[VPlan] Merge fcmp uno feeding Or. (llvm#167251)

fhahn · git-crd · commit 27c65d79dadd · 2025-11-13T10:55:41.000+08:00
Fold or (fcmp uno %A, %A), (fcmp uno %B, %B), ... -> or (fcmp uno %A, %B), ... This pattern is generated to check if any vector lane is NaN, and combining multiple compares is beneficial on architectures that have dedicated instructions. Alive2 Proof: https://alive2.llvm.org/ce/z/vA_aoM Combine suggested as part of llvm#161735 PR: llvm#167251
diff --git a/llvm/lib/Transforms/Vectorize/VPlanTransforms.cpp b/llvm/lib/Transforms/Vectorize/VPlanTransforms.cpp
@@ -1220,6 +1220,17 @@ static void simplifyRecipe(VPSingleDefRecipe *Def, VPTypeAnalysis &TypeInfo) {
     }
   }
 
+  // Fold (fcmp uno %X, %X) or (fcmp uno %Y, %Y) -> fcmp uno %X, %Y
+  // This is useful for fmax/fmin without fast-math flags, where we need to
+  // check if any operand is NaN.
+  if (match(Def, m_BinaryOr(m_SpecificCmp(CmpInst::FCMP_UNO, m_VPValue(X),
+                                          m_Deferred(X)),
+                            m_SpecificCmp(CmpInst::FCMP_UNO, m_VPValue(Y),
+                                          m_Deferred(Y))))) {
+    VPValue *NewCmp = Builder.createFCmp(CmpInst::FCMP_UNO, X, Y);
+    return Def->replaceAllUsesWith(NewCmp);
+  }
+
   // Remove redundant DerviedIVs, that is 0 + A * 1 -> A and 0 + 0 * x -> 0.

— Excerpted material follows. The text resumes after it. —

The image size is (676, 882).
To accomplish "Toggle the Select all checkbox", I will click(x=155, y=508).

   if ((match(Def, m_DerivedIV(m_ZeroInt(), m_VPValue(A), m_One())) ||
        match(Def, m_DerivedIV(m_ZeroInt(), m_ZeroInt(), m_VPValue()))) &&
diff --git a/llvm/test/Transforms/LoopVectorize/AArch64/fmax-without-fast-math-flags.ll b/llvm/test/Transforms/LoopVectorize/AArch64/fmax-without-fast-math-flags.ll
@@ -142,14 +142,10 @@ define float @test_fmax_and_fmin(ptr %src.0, ptr %src.1, i64 %n) {
 ; CHECK-NEXT:    [[TMP6]] = call <4 x float> @llvm.minnum.v4f32(<4 x float> [[VEC_PHI]], <4 x float> [[WIDE_LOAD5]])

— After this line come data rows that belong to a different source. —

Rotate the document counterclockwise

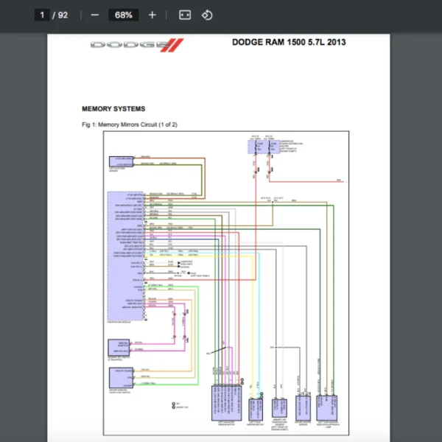click(207, 15)
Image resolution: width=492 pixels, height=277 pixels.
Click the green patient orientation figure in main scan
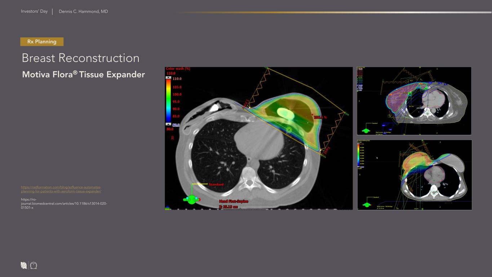click(x=192, y=199)
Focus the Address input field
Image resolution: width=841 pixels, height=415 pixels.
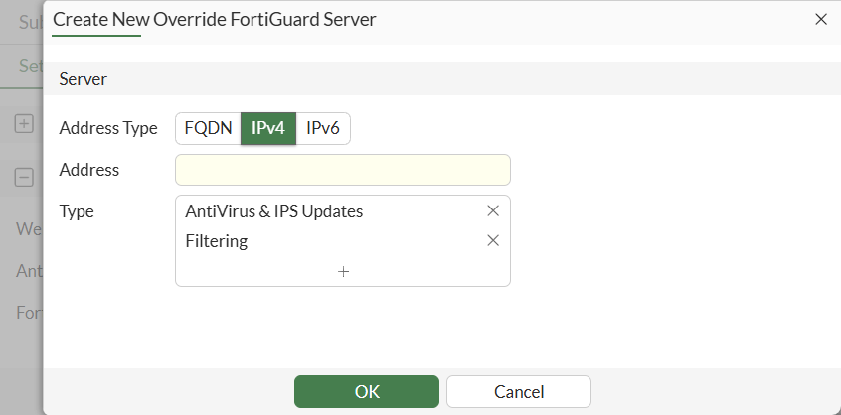(x=343, y=170)
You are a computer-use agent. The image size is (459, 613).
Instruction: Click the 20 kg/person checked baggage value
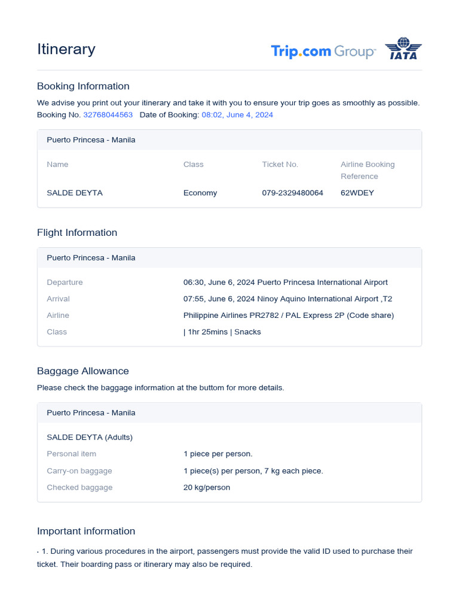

 ; CHECK-NEXT:    [[TMP7]] = call <4 x float> @llvm.minnum.v4f32(<4 x float> [[VEC_PHI1]], <4 x float> [[WIDE_LOAD6]])
 ; CHECK-NEXT:    [[INDEX_NEXT]] = add nuw i64 [[IV]], 8
-; CHECK-NEXT:    [[TMP8:%.*]] = fcmp uno <4 x float> [[WIDE_LOAD5]], [[WIDE_LOAD5]]
-; CHECK-NEXT:    [[TMP9:%.*]] = fcmp uno <4 x float> [[WIDE_LOAD6]], [[WIDE_LOAD6]]
-; CHECK-NEXT:    [[TMP14:%.*]] = fcmp uno <4 x float> [[WIDE_LOAD]], [[WIDE_LOAD]]
-; CHECK-NEXT:    [[TMP15:%.*]] = fcmp uno <4 x float> [[WIDE_LOAD4]], [[WIDE_LOAD4]]
-; CHECK-NEXT:    [[TMP12:%.*]] = or <4 x i1> [[TMP8]], [[TMP14]]
-; CHECK-NEXT:    [[TMP13:%.*]] = or <4 x i1> [[TMP9]], [[TMP15]]
-; CHECK-NEXT:    [[TMP16:%.*]] = freeze <4 x i1> [[TMP12]]
-; CHECK-NEXT:    [[TMP17:%.*]] = freeze <4 x i1> [[TMP13]]
+; CHECK-NEXT:    [[TMP8:%.*]] = fcmp uno <4 x float> [[WIDE_LOAD5]], [[WIDE_LOAD]]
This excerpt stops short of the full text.